● **Source data**

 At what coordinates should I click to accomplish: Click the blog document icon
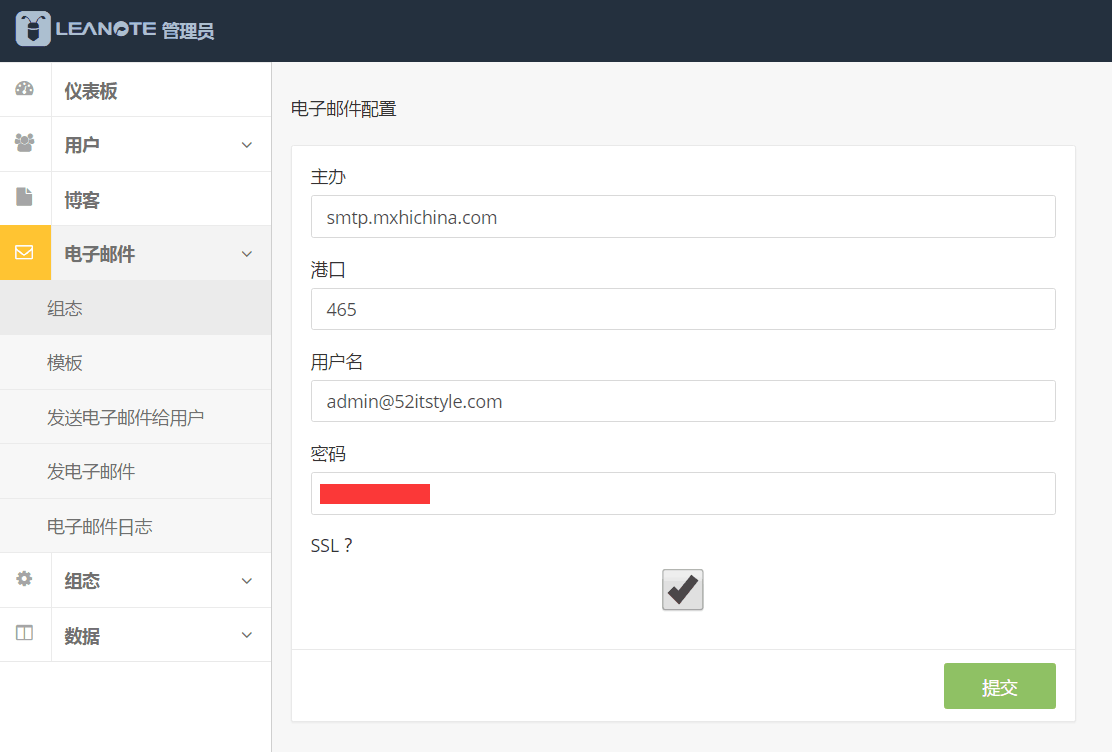[24, 197]
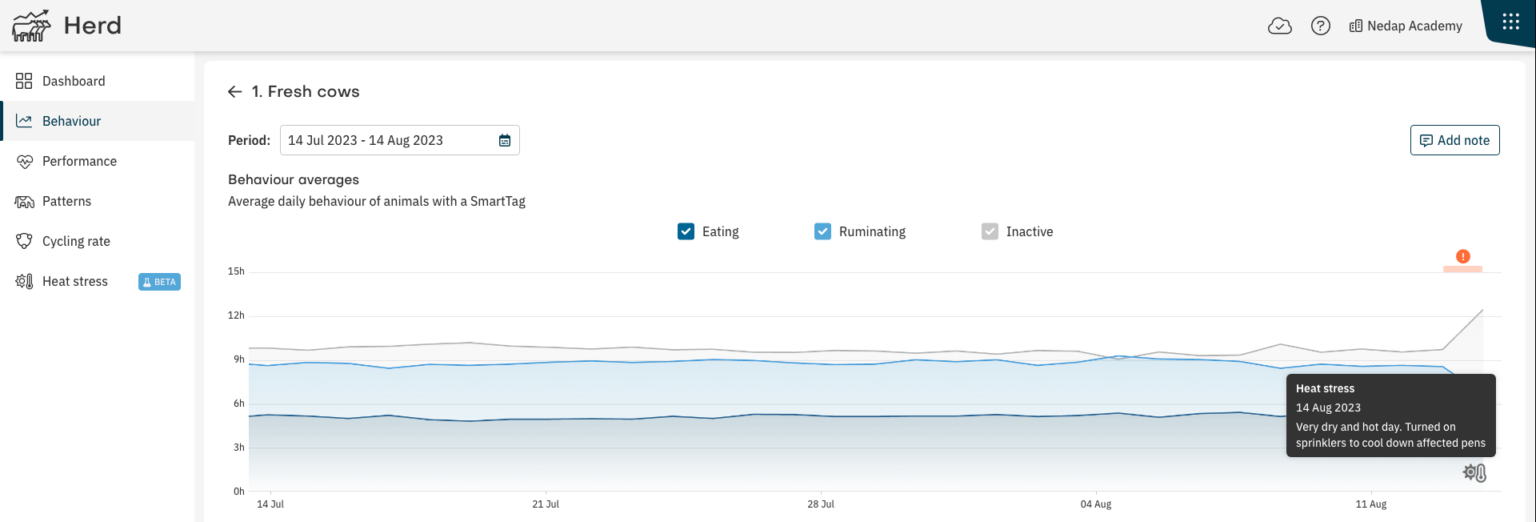Click the orange alert marker above chart
This screenshot has height=522, width=1536.
point(1463,257)
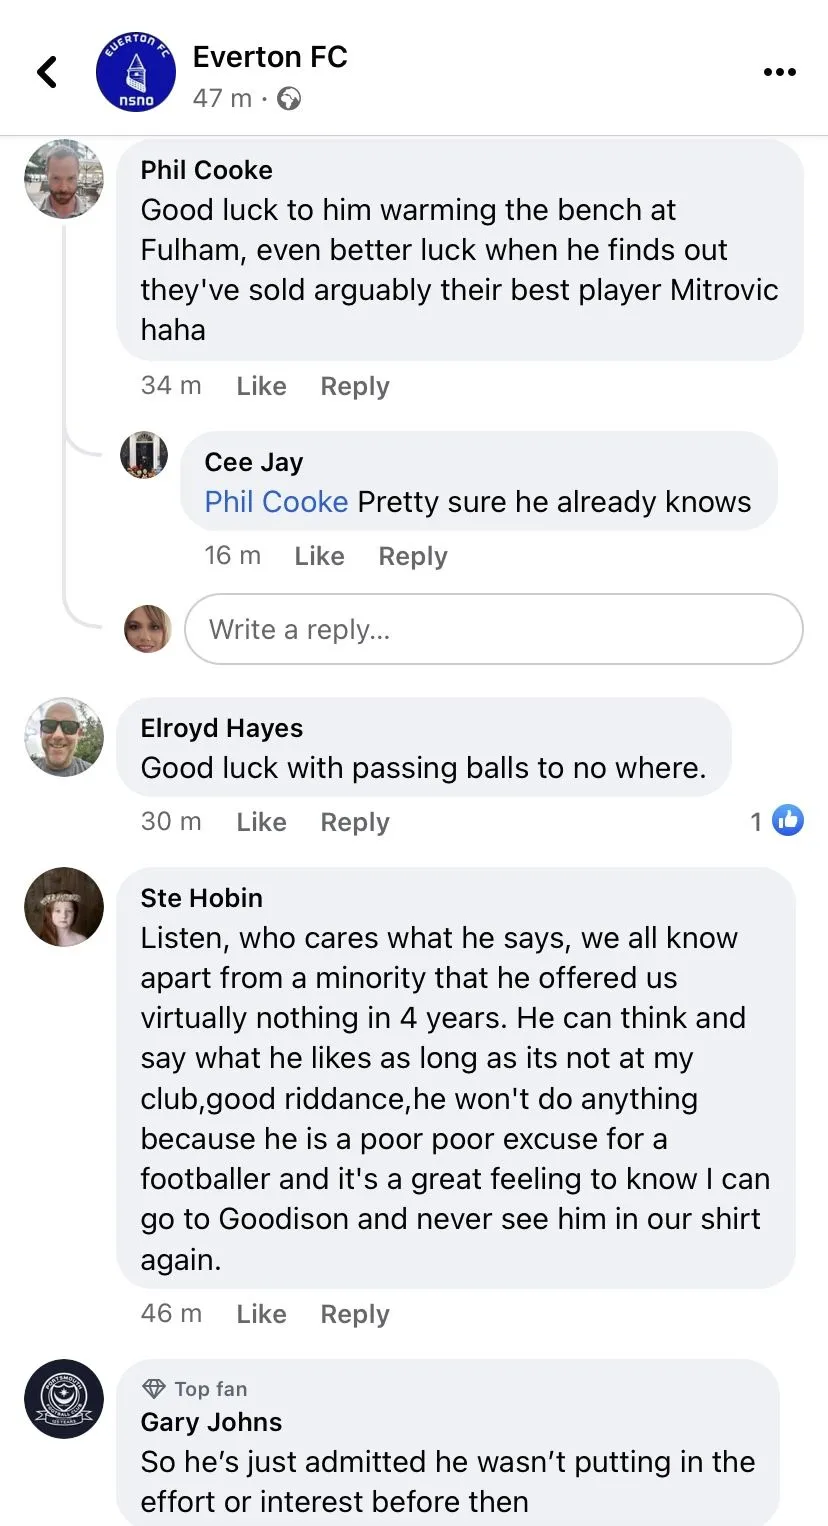
Task: Open the three-dot more options menu
Action: 779,72
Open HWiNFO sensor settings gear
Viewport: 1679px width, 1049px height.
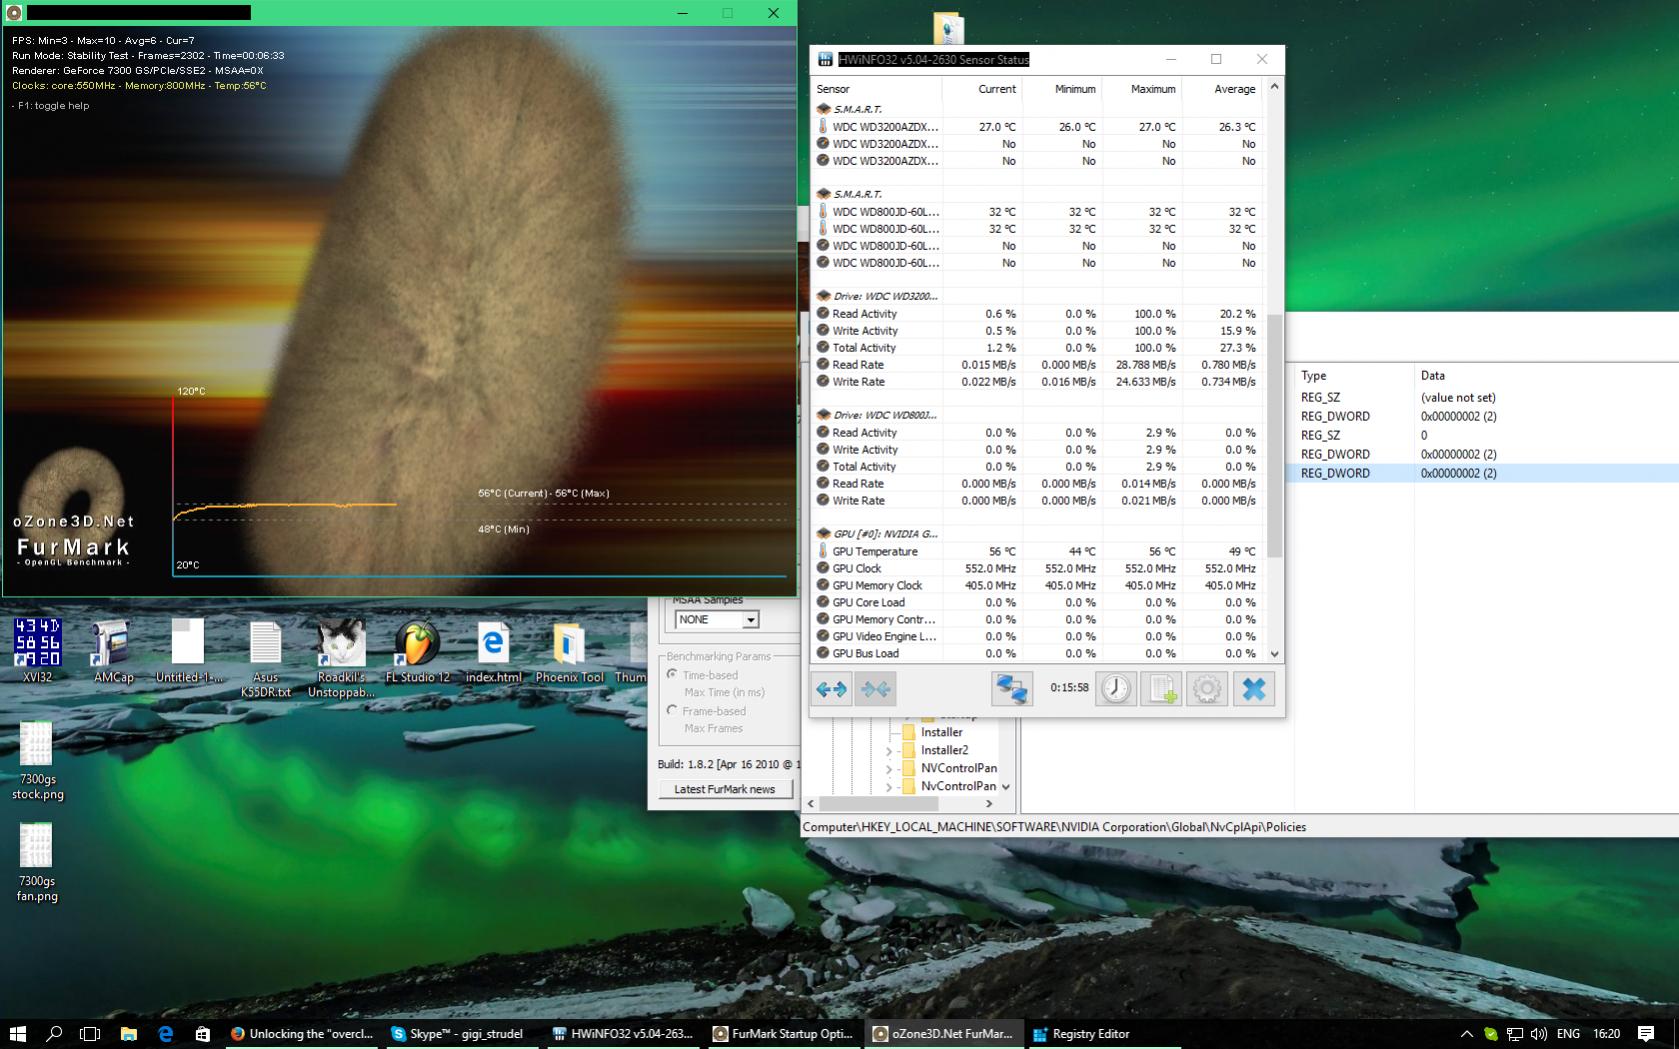tap(1207, 689)
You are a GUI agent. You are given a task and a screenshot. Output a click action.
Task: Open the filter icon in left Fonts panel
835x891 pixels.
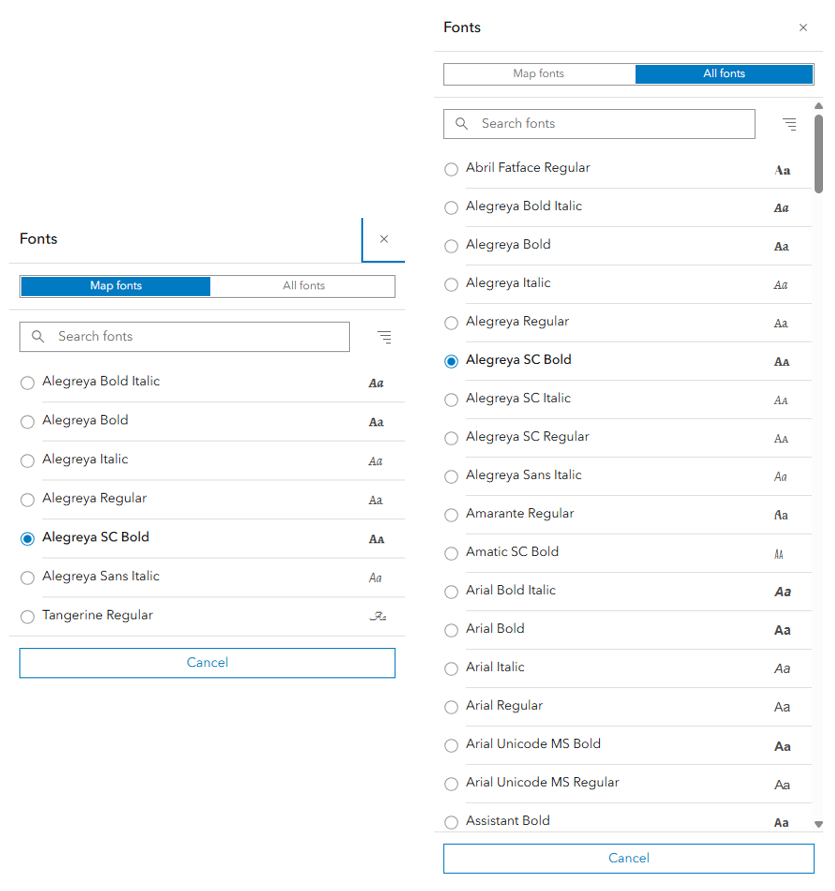[384, 337]
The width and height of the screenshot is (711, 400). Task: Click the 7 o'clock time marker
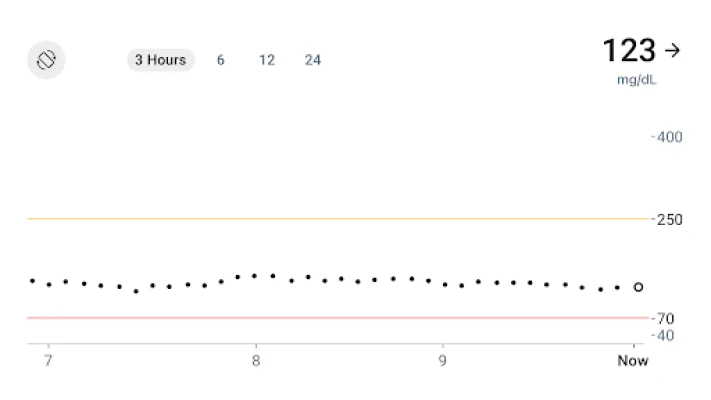(48, 360)
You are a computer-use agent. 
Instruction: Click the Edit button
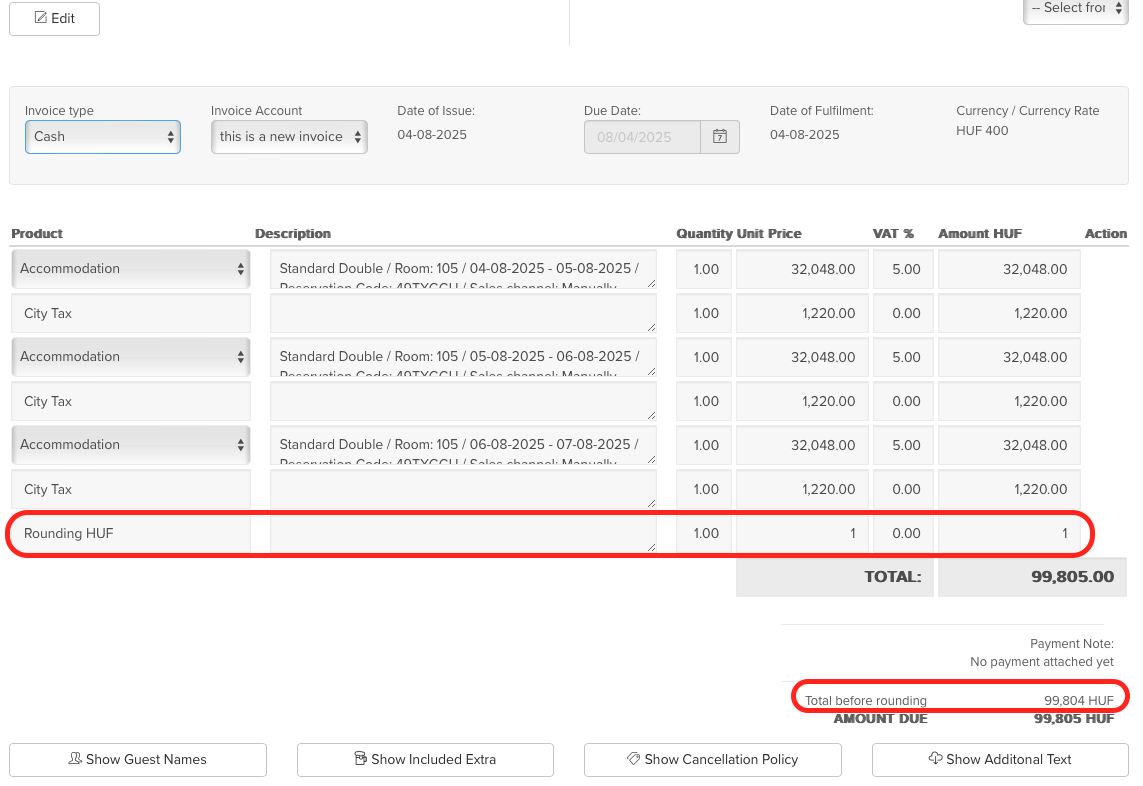click(x=54, y=18)
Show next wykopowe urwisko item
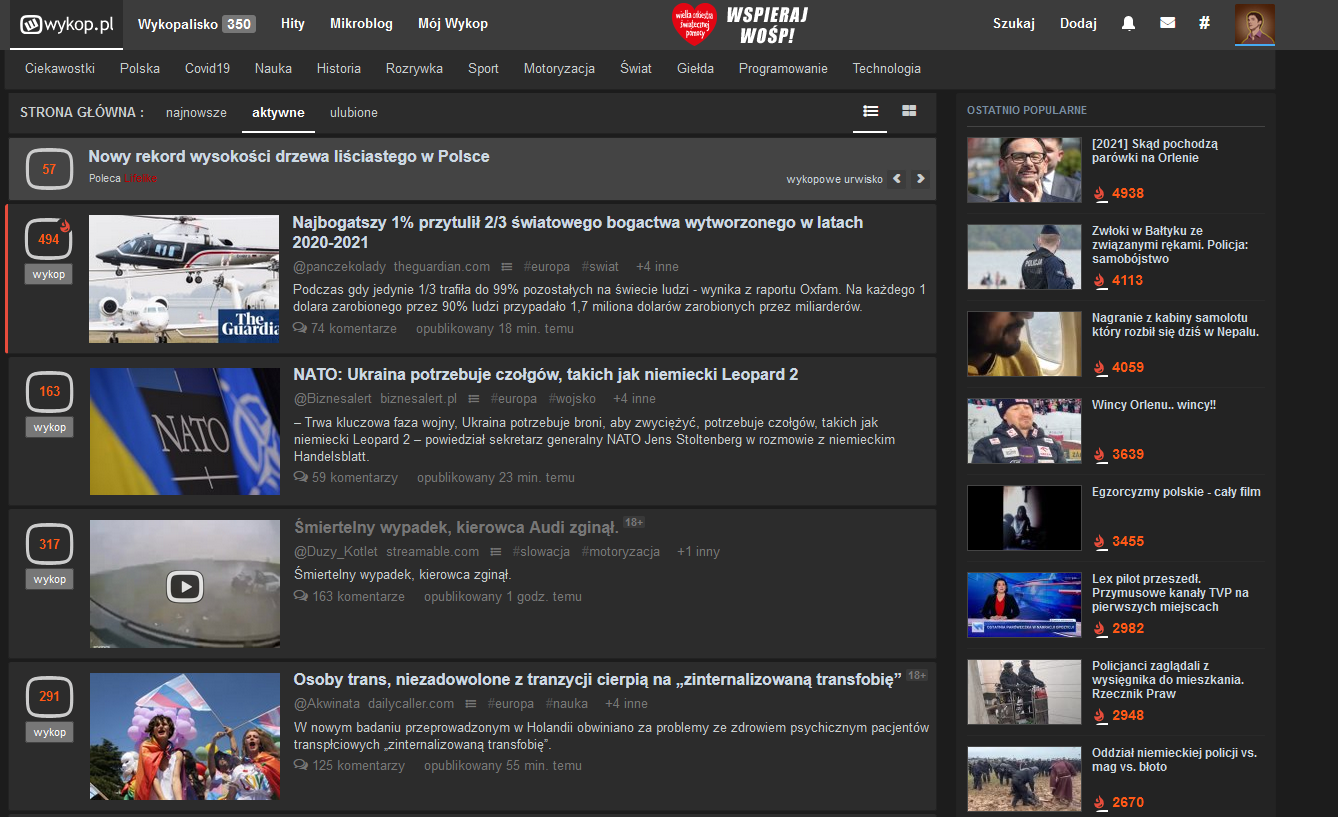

● **Task brief**
Scan the records above and tell how many lines include the word "agent"; the number is all that should be written.

● **Solution for this task**
2